PV—指的是一个用户每打开一个网站网页就会生成一个pv
swap分区是在硬盘上的,一旦数据交换到这个是上面那么可定就会变的很慢,所以要么不做这个分区,要么就定期去清理里面的数据
常见的问题::优化,一个是高并发的时候,如何增加你的线程和进程。二个是如何去管理你的swap分区,也就是缓存如何优化
三个就是如何确保你的安全优化。四、高并发的时候数据库往往会出现死锁的现象,你如何去冲破死锁的限制。
1、elasticsearch介绍
它是提供了一个分布式多用户能力的全文搜索引擎
核心概念有
—接近实时
—集群
—节点
—索引
++++索引(库)----类型(表)----文档(记录)
分片和副本
2、Logstash介绍
它是一款强大的数据处理工具,可以实现数据传输,格式处理,格式输出,数据输入,数据加工(如过滤,改写)以及数据输出
3、Kibaba主要功能
它是一个wab页面的展示形式,有下面的优点
—和elasticsearch无缝之集成
—整合数据,复杂数据分析
—让更多团队成员受益
—接口灵活,分享更容易
—配置简单,可视化多数据源
—简单数据导出
实验篇
1、实验设计
1、地址规划
节点 | 组件 | centos 7.4 |
---|---|---|
10.4.7.11 | elasticsearch,kibaba | node1 |
10.4.7.12 | elasticsearch | node2 |
10.4.7.21 | logstash | apache |
2、实验拓扑图
3、需求描述
配置ELK日志分析集群,使用Logstash收集日志,使用Kibaba查看分析日志
4、准备安装环境
关闭防火墙和selinux、node1和node2节点板内存分配4G,apache节点最少分配1g内存
2、开始实验
说明:关闭防火墙核心防护和配置yum仓库等不在操作了
systemctl status firewalld
setenforce 0
hostnamectl set-hostname node
vi /etc/hosts
添加
10.4.7.11 node1
10.4.7.12 node2
检查自带的java环境
[root@node2 ~]# java -version
openjdk version "1.8.0_181"
OpenJDK Runtime Environment (build 1.8.0_181-b13)

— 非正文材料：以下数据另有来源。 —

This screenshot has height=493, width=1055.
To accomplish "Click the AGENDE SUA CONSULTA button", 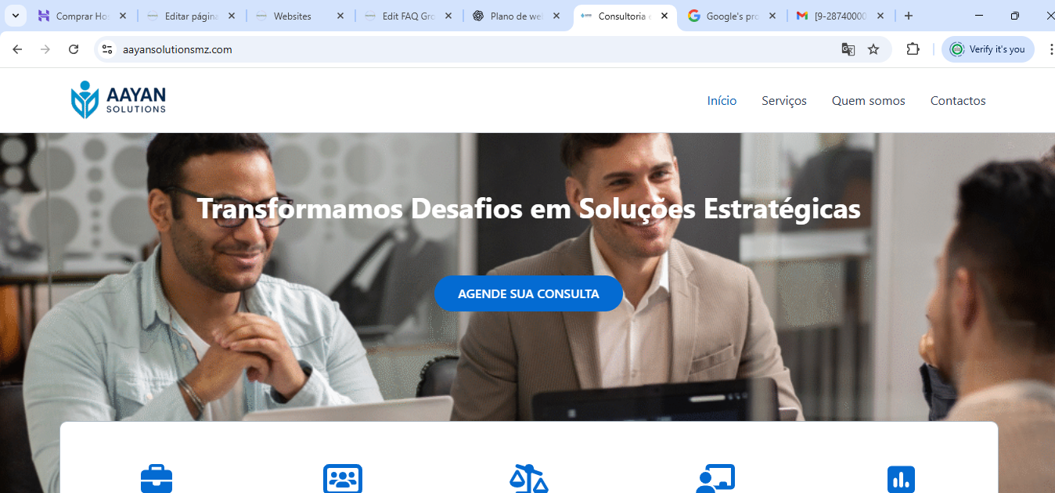I will click(528, 293).
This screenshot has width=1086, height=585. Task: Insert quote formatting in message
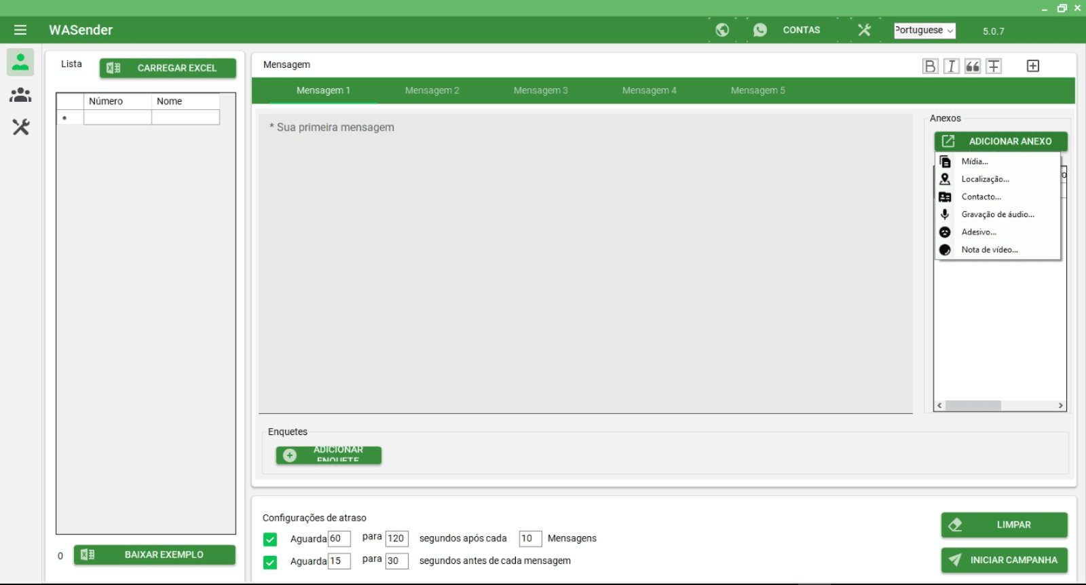click(x=973, y=66)
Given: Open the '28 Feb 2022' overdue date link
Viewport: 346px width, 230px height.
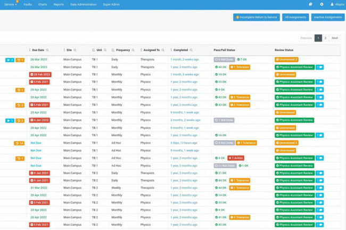Looking at the screenshot, I should (x=40, y=75).
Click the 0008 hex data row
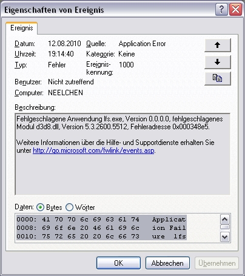This screenshot has width=245, height=276. [x=101, y=228]
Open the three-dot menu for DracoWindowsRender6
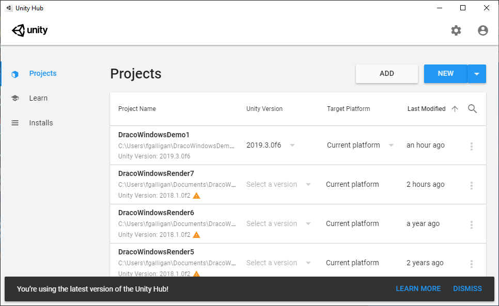The width and height of the screenshot is (499, 306). 471,224
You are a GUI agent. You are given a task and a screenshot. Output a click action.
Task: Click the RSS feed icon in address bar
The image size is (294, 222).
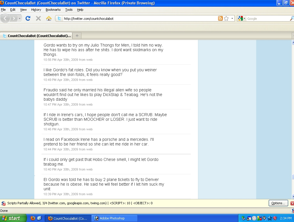(x=220, y=18)
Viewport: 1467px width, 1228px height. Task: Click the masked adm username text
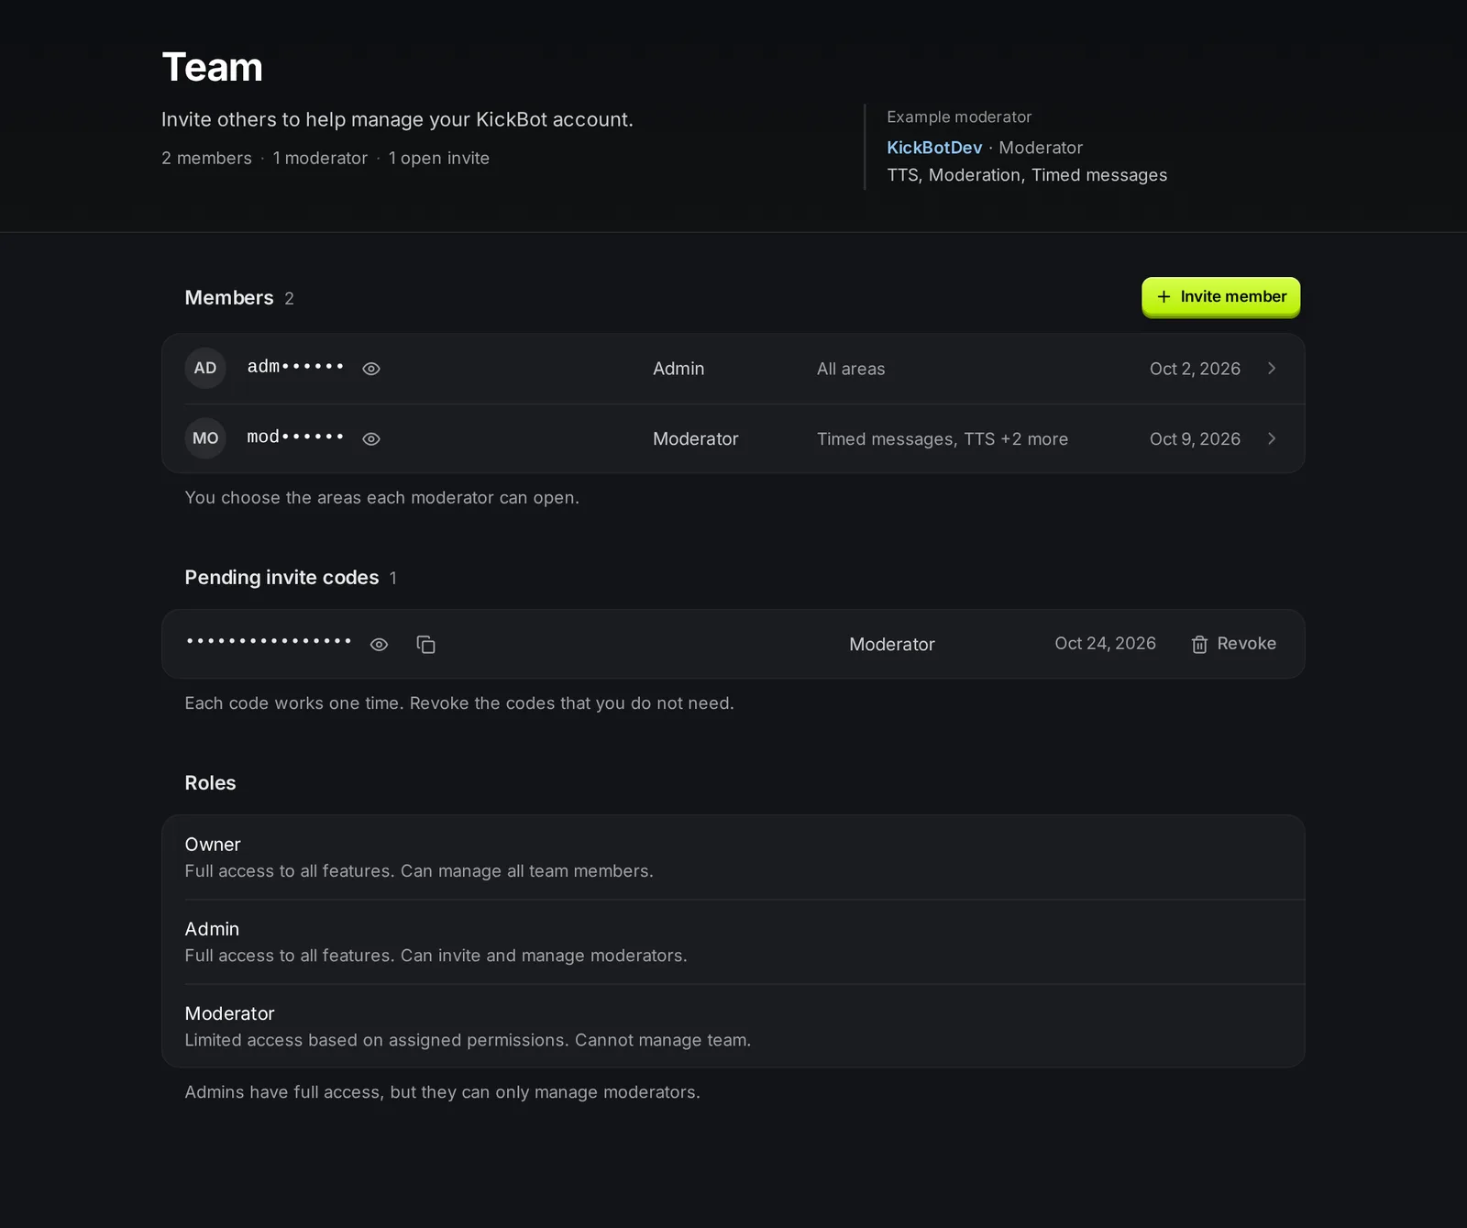[294, 367]
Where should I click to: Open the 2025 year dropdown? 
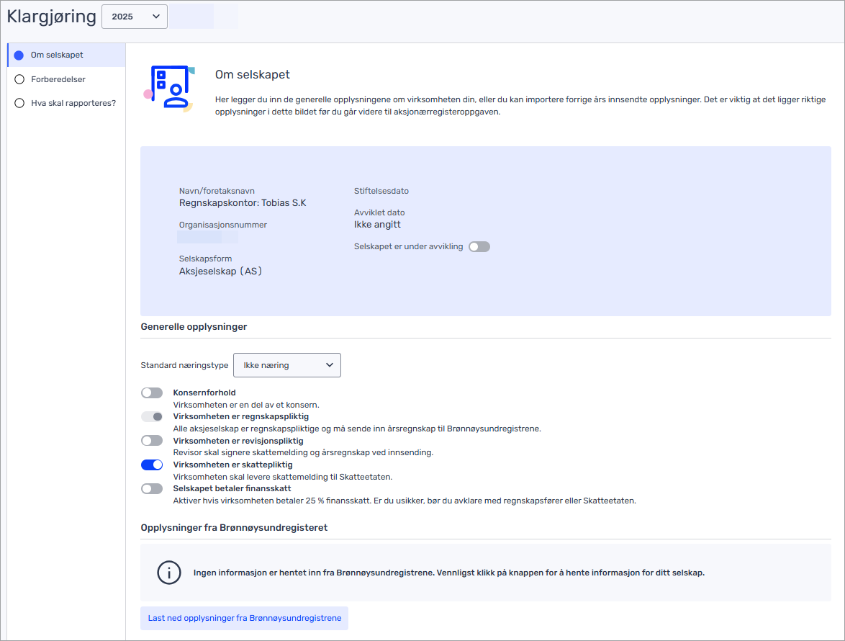click(x=135, y=17)
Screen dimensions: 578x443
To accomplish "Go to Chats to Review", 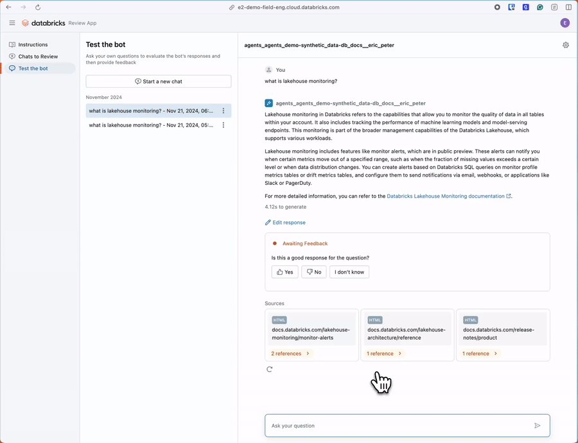I will coord(38,56).
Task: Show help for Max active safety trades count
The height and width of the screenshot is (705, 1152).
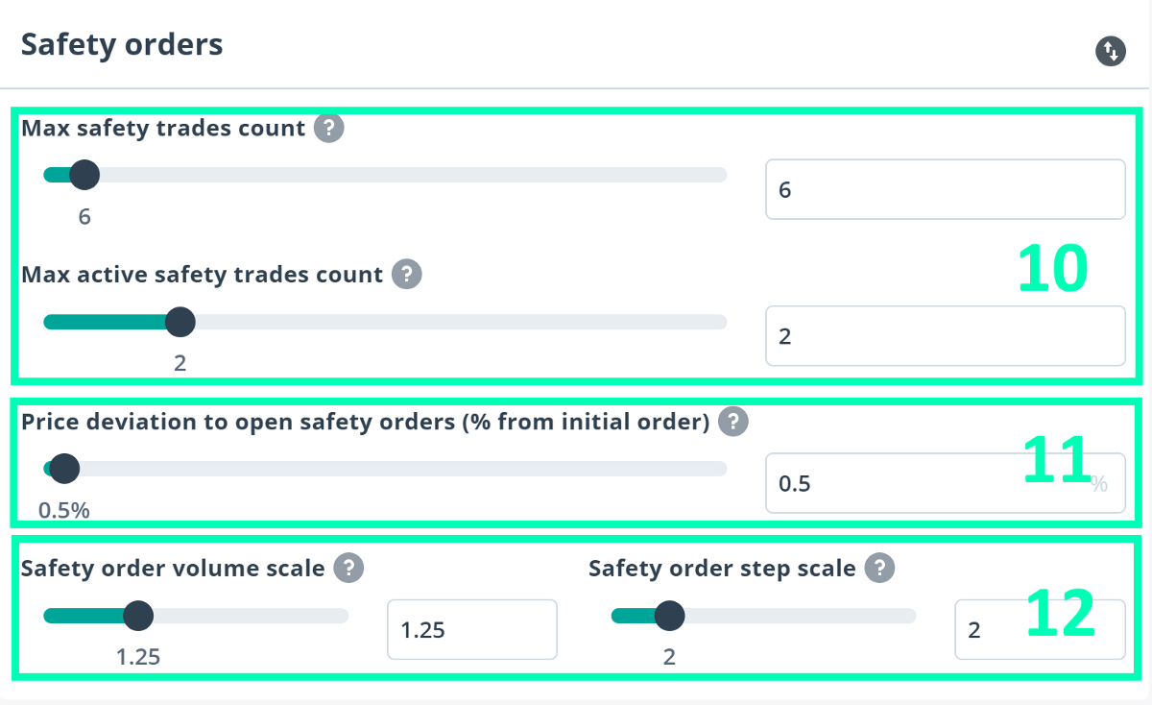Action: click(x=407, y=275)
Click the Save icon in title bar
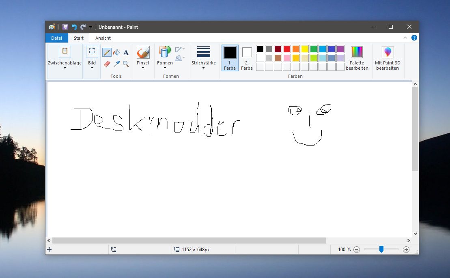Viewport: 450px width, 278px height. pyautogui.click(x=65, y=27)
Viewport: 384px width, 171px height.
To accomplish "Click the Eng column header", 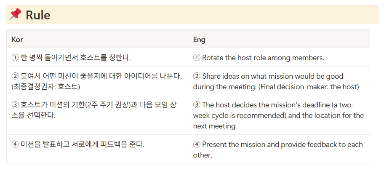I will [x=199, y=40].
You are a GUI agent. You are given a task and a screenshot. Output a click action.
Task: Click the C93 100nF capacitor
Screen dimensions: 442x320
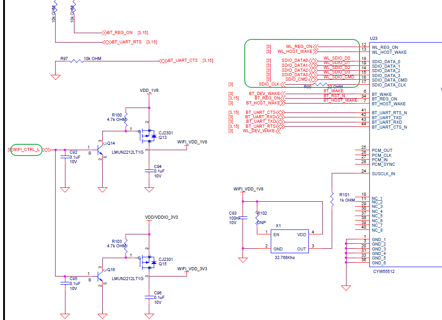243,218
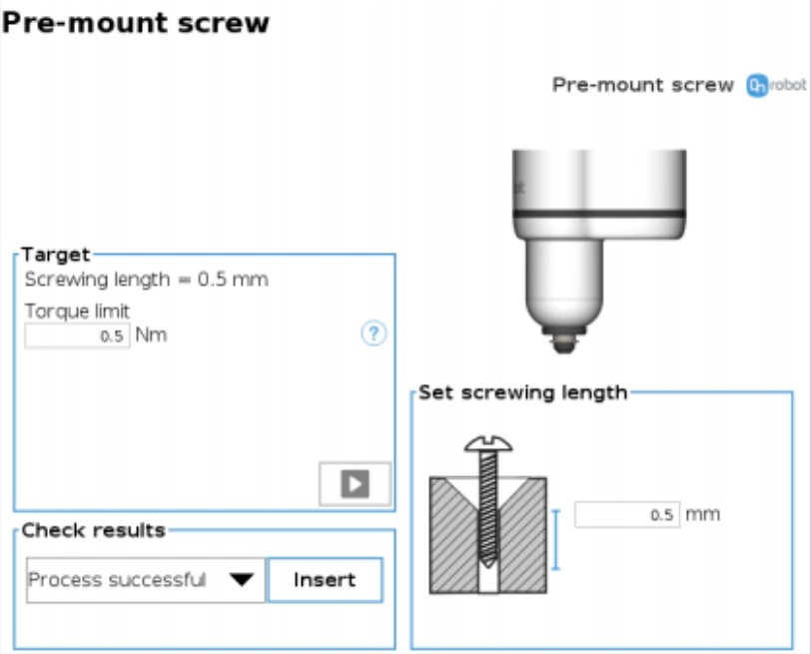Click the Check results dropdown arrow
Viewport: 811px width, 654px height.
click(242, 580)
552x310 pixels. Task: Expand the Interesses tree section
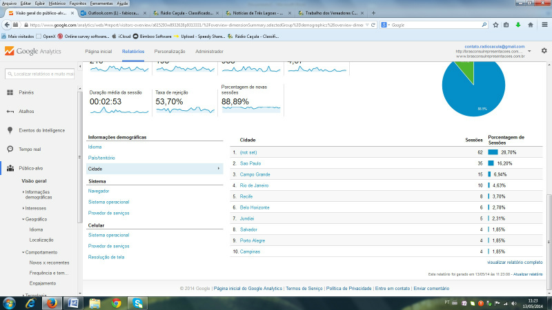(35, 207)
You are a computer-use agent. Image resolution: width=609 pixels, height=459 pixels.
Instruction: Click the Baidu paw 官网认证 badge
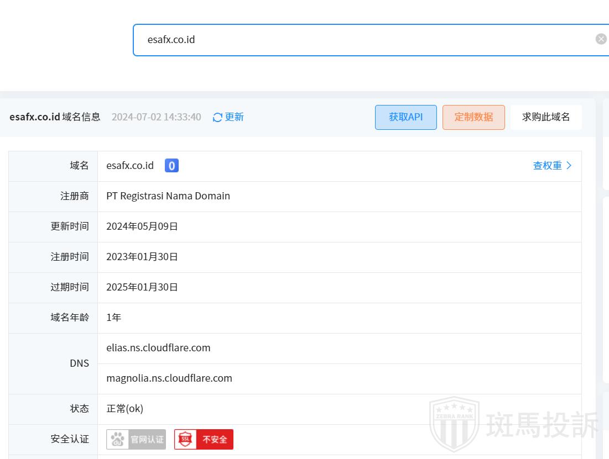click(x=136, y=440)
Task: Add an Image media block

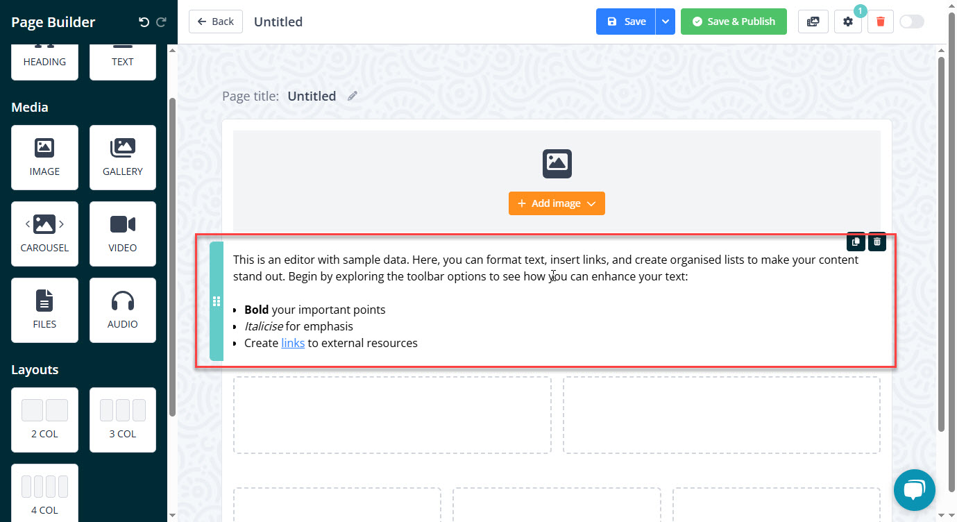Action: 44,157
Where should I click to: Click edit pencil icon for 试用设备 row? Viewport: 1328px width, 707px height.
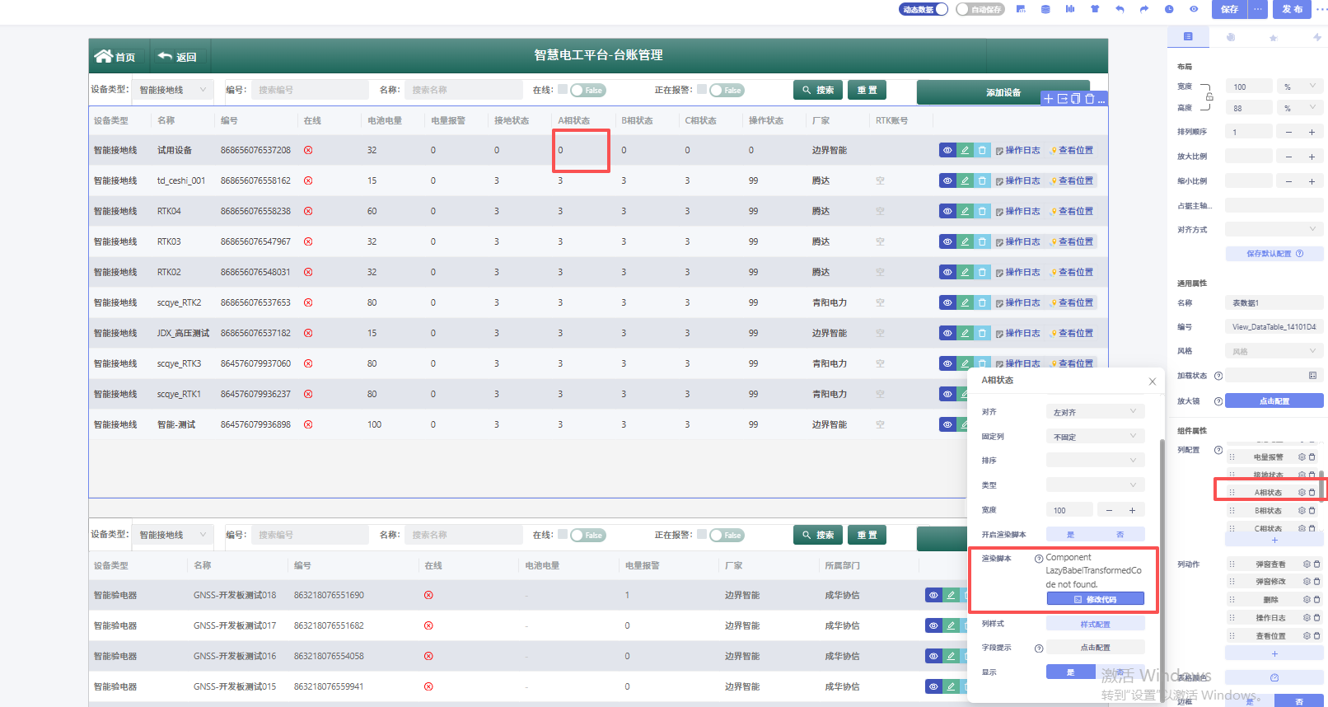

OpenJDK 64-Bit Server VM (build 25.181-b13, mixed mode)
1、将ela的rpm放到node1和2的root下然后安装
[root@node1 ~]# ll
总用量 32616
-rw-r--r--. 1 root root 33396354 8月 11 2017 elasticsearch-5.5.0.rpm
[root@node1 ~]#
2、安装服务,并重新加载,设置开机自启
[root@node1 ~]# rpm -ivh elasticsearch-5.5.0.rpm
[root@node1 ~]# systemctl daemon-reload
[root@node1 ~]# systemctl enable elasticsearch.service
Created symlink from /etc/systemd/system/multi-user.target.wants/elasticsearch.service to /usr/lib/systemd/system/elasticsearch.service.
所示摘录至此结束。